Parts of the exercise =
A: In the case report on a nasal hamartoma, how large was the swelling found on the lateral wall of the left nasal cavity?
B: Pick up the case report on a nasal hamartoma after its final sentence and write the next part.
Segment Start: Passage to read
A 52 year old male patient reported with history of unilateral nasal blockage of left side of one year duration with left sided frontal headache. There was no history of discharge from nose or epistaxis. Examination revealed a 2 × 1 cm firm swelling with smooth surface 0.5 mm behind the mucocutaneous junction of lateral wall of left nasal cavity. Endoscopic examination of the nasal cavity as well as the nasopharynx was normal. Radiograph of paranasal sinuses showed soft tissue density in the left nasal cavity, the sinuses were normal and there was no evidence of bony erosion. The mass was excised completely under local anaesthesia.
Gross examination of the specimen showed a 1.5 cm pale coloured fleshy rounded firm mass with smooth surface. There were no areas of haemorrhage or altered texture on the cut section. Histopathological examination by routine haematoxyline and eosin stained sections showed a well encapsulated mass with compressed parenchyma. It comprised of lobular adenomatous proliferations with tubular glands showing ciliated columnar epithelium at places. Some of the glands showed large amounts of secretions. Goblet cells were seen dispersed among the lining epithelium of glands. The stroma showed hyalinization and a focal chronic inflammatory infiltrate. No atypia or increased mitotic figures were observed (Fig.1). The lesion was diagnosed as respiratory epithelial adenomatoid hamartoma (REAH).
Hamartoma is a rare, non-neoplastic lesion characterized by an abnormal mixture of tissues, which are indigenous to the region. Hamartomas commonly originate from the lung, kidney and intestine. Glandular hamartomas involving the sinonasal tract have received only limited documentation in the literature.
In the upper aerodigestive tract, respiratory epithelial adenomatoid hamartoma (REAH) is described as a polypoid proliferation of glands lined by ciliated respiratory epithelium that seem to invaginate downward into the submucosa while maintaining direct continuity with the surface mucosa . Wernig et al , reported 31 cases of what they called “Respiratory epithelial adenomatoid hamartoma of the sinonasal tract”. The median age was 58 years (range 27-82 years) and men were primarily affected.
The etiology of the lesion is unclear and may be secondary to either sinonasal inflammation or developmental error. Respiratory epithelial adenomatoid hamartomas of the nasal cavity are usually associated with nasal polyposis. This association supports the hypothesis that inflammation is one of the factors that induces the development of a hamartoma .
Segment End: Passage to read
Segment Start: Given entries
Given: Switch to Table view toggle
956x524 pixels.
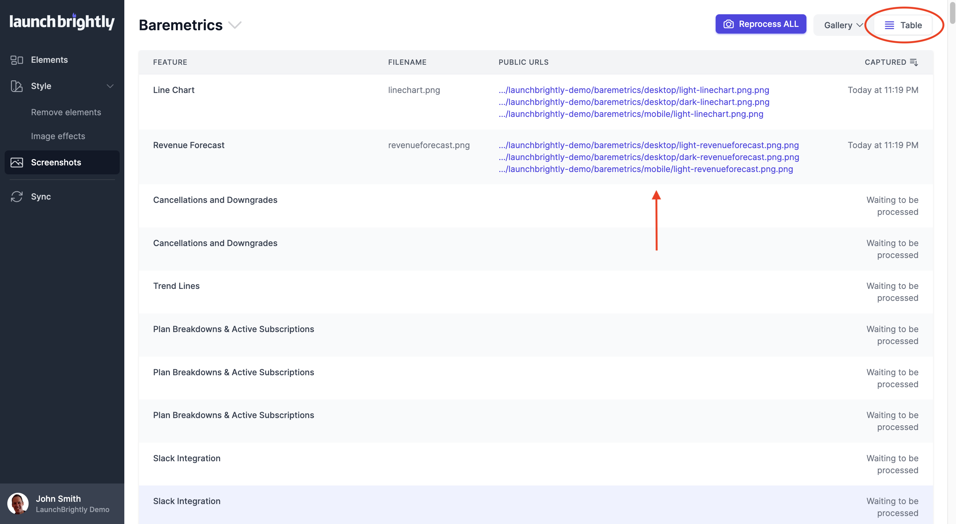Looking at the screenshot, I should tap(903, 25).
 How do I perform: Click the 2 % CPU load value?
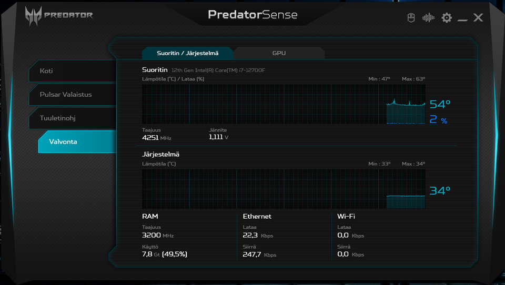pos(438,120)
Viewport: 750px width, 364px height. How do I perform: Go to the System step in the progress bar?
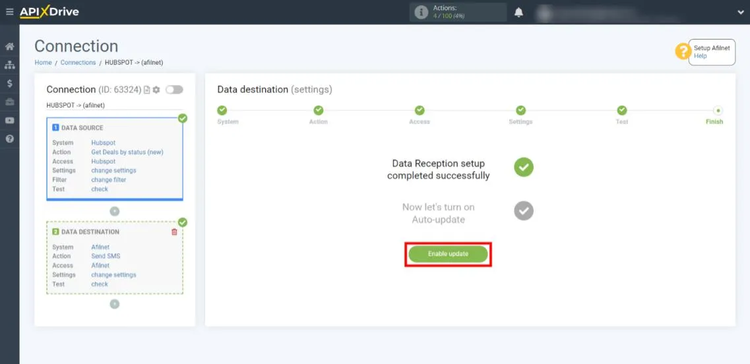point(222,111)
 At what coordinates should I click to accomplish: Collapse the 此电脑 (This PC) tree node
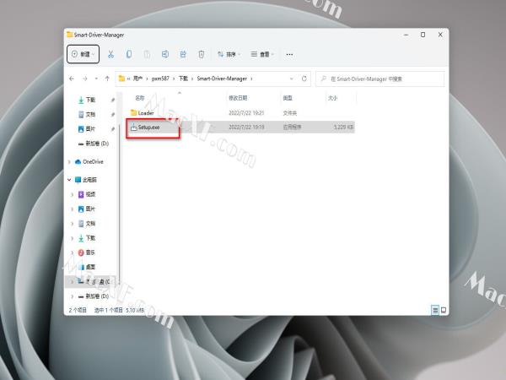coord(70,180)
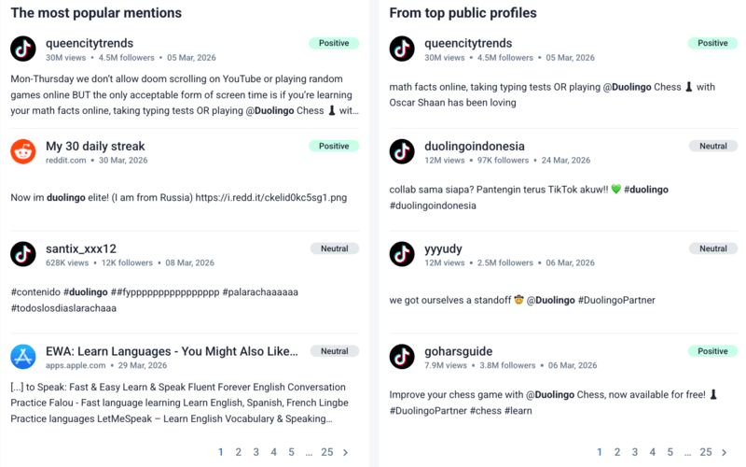Click the Neutral tag on santix_xxx12
This screenshot has height=467, width=746.
click(334, 248)
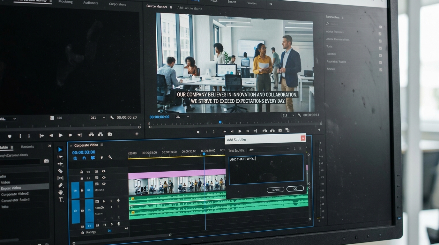The height and width of the screenshot is (245, 439).
Task: Select the Type tool
Action: [61, 200]
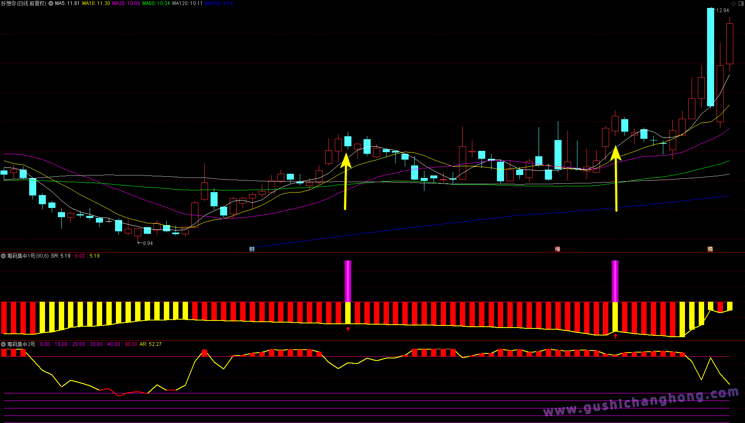Click the magenta MA20 label
The width and height of the screenshot is (745, 423).
coord(126,3)
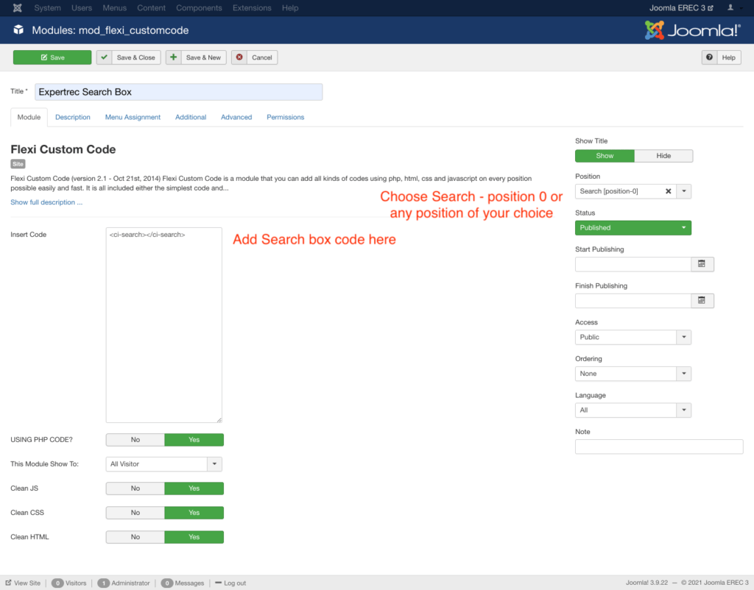Open the Access dropdown set to Public

click(x=633, y=337)
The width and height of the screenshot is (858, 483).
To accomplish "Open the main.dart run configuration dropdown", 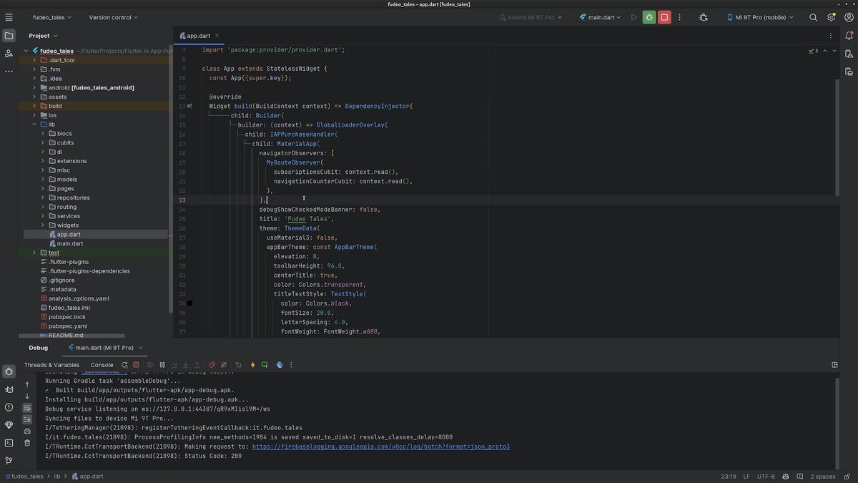I will tap(603, 17).
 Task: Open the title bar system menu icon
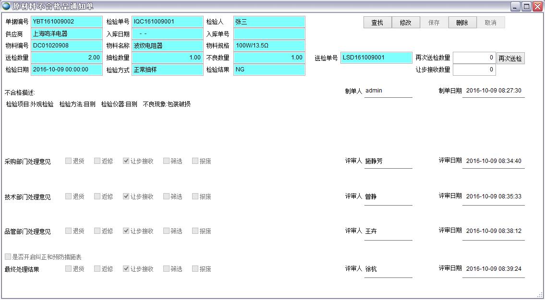point(6,6)
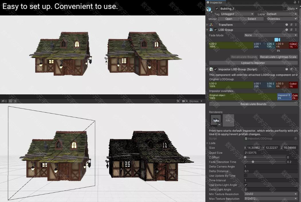Disable the Building_1 active checkbox

tap(217, 9)
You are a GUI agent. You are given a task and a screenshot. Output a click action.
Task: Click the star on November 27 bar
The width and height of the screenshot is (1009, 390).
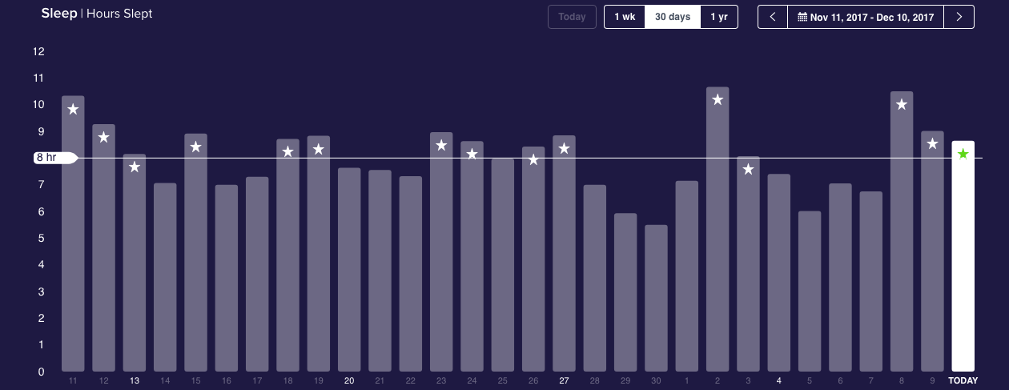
Segment End: Given entries
Task responses =
A: It measured 2 × 1 cm.

B:
Within the nasal cavity, the most common site is nasal septum along its posterior aspect [2, 3, 5]. Other areas in the sinonasal tract where the lesion has been documented are maxillary sinus [6, 7, 8], ethmoid sinus  and the nasopharynx . The lesion in our patient was found to have arisen from the anterior part of lateral nasal wall a few millimeters behind the mucocutaneous junction. Involvement of the anterior part of lateral wall of nasal cavity is an unusual localization and no other report of a respiratory epithelial adenomatoid hamartoma involving this area was found in the literature.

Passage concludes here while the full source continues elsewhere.